Il segnale di Anfield in ottica scudetto. Ha ragione Inzaghi, l’Inter non incontrerà sempre il Liverpool...
“Abbiamo affrontato una delle due squadre più forti d’Europa”. E poi: “Per fortuna non incontreremo sempre il Liverpool”. Ancora: “L’Inter se l’è giocata alla pari contro una squadra come il Liverpool”. Tutte parole e pensieri sparsi di Simone Inzaghi, equamente distribuiti fra i commenti post match delle due gare contro i Reds. L’Inter c’è stata per il suo allenatore, ma anche per quello che il campo ha raccontato e che i tifosi hanno visto. E apprezzato, almeno i 2500 assiepati sulle gelide tribune di Anfield. Quello che resta è sì tanto rammarico, ma pure parecchia consapevolezza dei propri mezzi. Uscire a testa alta dalla Champions è consolazione per pochi, è vero, ma resta pur sempre il retrogusto (amarissimo) di aver sfiorato l’impresa. E di aver dato un segnale forte. Lo sa e lo ha ammesso pure Jurgen Klopp, non proprio uno che allena random players. E così l’Inter deve fare i conti con un’eliminazione, ma pure guardarsi allo specchio e trarre il buono della doppia sfida agli inglesi.

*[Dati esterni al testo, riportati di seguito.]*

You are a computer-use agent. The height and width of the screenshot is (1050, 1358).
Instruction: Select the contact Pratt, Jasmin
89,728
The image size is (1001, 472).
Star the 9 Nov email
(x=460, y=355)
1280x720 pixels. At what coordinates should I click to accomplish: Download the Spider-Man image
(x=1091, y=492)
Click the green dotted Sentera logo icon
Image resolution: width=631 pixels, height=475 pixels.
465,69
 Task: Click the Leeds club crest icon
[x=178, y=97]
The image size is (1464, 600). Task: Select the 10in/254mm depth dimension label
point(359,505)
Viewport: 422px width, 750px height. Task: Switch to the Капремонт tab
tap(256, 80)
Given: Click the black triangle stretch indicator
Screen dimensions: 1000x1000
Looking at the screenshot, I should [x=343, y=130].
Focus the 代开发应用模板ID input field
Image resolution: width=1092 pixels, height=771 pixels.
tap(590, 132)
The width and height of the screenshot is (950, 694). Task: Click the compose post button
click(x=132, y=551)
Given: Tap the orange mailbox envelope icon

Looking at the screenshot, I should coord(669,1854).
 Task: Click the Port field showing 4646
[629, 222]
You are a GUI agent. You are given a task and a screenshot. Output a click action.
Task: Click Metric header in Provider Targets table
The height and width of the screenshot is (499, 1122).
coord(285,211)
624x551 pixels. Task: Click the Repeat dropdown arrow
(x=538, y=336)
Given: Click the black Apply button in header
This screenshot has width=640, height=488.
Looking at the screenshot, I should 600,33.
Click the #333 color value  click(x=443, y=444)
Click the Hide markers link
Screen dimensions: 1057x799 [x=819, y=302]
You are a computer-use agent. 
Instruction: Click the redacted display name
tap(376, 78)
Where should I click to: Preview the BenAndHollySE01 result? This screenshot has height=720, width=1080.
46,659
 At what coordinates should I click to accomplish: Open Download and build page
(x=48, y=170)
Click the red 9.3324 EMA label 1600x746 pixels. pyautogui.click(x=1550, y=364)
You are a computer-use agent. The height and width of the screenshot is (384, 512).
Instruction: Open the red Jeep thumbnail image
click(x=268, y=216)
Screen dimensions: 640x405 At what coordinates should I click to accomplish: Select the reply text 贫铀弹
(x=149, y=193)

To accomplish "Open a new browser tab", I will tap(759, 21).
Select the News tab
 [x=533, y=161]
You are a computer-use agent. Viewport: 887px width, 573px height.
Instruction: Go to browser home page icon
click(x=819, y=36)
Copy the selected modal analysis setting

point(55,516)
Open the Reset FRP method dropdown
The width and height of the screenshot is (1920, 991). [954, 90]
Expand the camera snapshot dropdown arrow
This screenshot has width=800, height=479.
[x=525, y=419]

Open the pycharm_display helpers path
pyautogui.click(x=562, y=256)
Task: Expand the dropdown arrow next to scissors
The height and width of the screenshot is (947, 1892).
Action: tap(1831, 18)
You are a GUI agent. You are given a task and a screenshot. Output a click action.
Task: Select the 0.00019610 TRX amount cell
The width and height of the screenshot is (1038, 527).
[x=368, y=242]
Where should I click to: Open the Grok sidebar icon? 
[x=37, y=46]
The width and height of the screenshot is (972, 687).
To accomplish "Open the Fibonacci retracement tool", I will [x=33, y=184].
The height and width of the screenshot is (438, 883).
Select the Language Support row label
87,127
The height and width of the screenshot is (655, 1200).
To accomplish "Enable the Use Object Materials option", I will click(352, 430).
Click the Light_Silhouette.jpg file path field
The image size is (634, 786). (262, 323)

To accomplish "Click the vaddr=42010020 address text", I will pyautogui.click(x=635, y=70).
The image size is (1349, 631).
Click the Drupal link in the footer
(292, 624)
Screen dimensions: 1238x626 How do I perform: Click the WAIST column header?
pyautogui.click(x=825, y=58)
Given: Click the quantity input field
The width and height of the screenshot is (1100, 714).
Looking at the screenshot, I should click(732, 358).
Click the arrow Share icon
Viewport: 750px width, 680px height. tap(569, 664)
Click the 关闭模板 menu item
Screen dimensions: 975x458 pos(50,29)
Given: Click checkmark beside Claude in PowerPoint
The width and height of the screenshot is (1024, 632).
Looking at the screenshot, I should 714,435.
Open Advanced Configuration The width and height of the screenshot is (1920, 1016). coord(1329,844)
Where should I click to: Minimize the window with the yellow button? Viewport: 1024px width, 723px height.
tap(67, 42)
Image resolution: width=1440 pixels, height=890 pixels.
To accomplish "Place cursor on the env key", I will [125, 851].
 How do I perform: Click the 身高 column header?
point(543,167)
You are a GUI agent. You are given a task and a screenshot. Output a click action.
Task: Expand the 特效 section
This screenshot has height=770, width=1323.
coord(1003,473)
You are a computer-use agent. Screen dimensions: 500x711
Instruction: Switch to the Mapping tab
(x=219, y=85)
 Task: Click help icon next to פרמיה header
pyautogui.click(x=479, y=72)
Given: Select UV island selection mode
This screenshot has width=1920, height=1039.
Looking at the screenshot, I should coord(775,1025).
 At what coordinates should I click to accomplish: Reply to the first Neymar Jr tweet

Mettendo insieme i segnali del campo sui 180’ e le parole di Inzaghi l’equazione sembra tornare. L’Inter è forte. Forse più forte di quella dello scorso anno. Almeno, in campo europeo lo è stata certamente. In Italia magari ancora no, ma mica è scontato sottovalutare le avversarie che in questa stagione stanno martellando con pochi intoppi. E così la corsa scudetto, per molti a 4 e per altri a 3, potrebbe assumere contorni diversi per i giocatori e per il tecnico nerazzurro. Perché in quel “l’Inter non affronterà sempre il Liverpool, una delle due squadre migliori d’Europa”, si nasconde molto della considerazione di se stessi e della forza reale del gruppo nerazzurro. Un gruppo che ha espugnato Anfield un anno esatto dopo l’ultima volta, quando ci riuscì il poi retrocesso Fulham. E se è vero che non molte squadre in Europa hanno la forza del Liverpool, è altrettanto onesto ammettere che in Italia nessuna probabilmente tocca quei livelli. E senza l’impegno infrasettimanale, tutto è ancora più semplice. Insomma, l’Inter oltre che uscire fortificata da Anfield, può avere ancora più consapevolezze del passato nella proiezione italiana. Perché, citando la fortuna tirata in ballo da Inzaghi, l’Inter un Liverpool non lo affronterà più fino al termine della stagione.